Apart from the pictures, write out the records that follow exactly.

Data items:
=== Begin Enclosure ===
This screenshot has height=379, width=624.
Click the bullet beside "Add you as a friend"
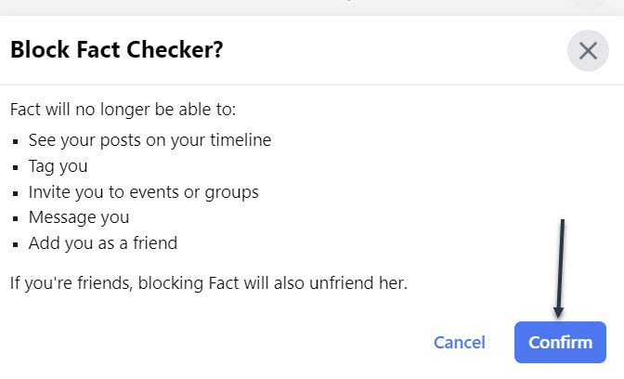16,244
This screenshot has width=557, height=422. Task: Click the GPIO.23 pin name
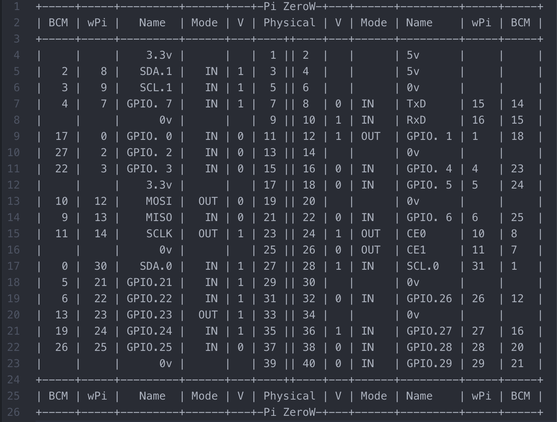pos(149,315)
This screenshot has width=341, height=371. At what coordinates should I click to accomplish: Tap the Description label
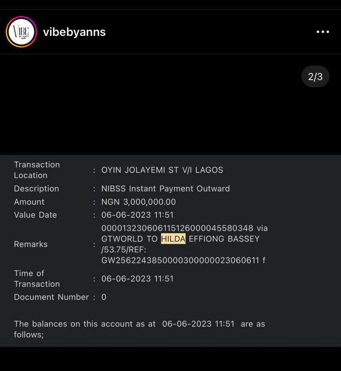36,189
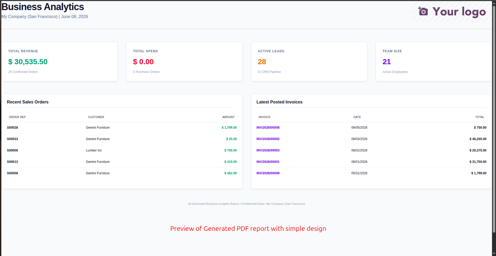Click the Your logo text
Viewport: 496px width, 256px height.
[x=459, y=12]
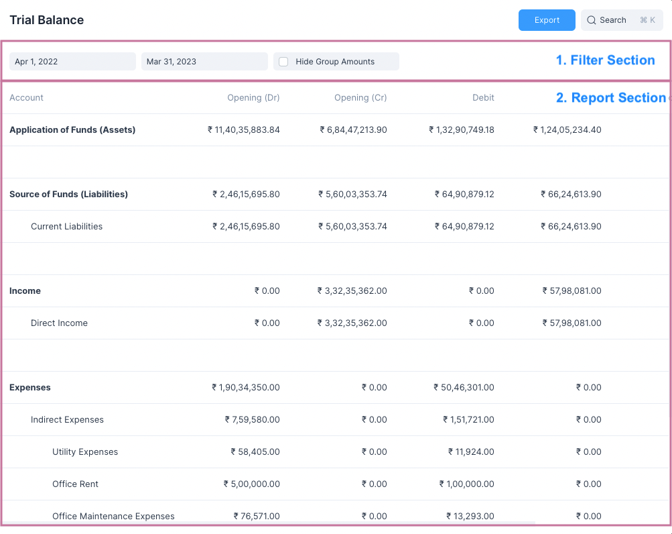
=== End Enclosure ===
Answer to the problem =
This screenshot has height=379, width=624.
Click the bullet beside "Add you as a friend"
16,244
This screenshot has width=557, height=422. Task: Click the GPIO.23 pin name
pos(149,315)
This screenshot has width=341, height=371. At what coordinates should I click to accomplish: Tap the Description label
36,189
Click the Your logo text
Viewport: 496px width, 256px height.
[x=459, y=12]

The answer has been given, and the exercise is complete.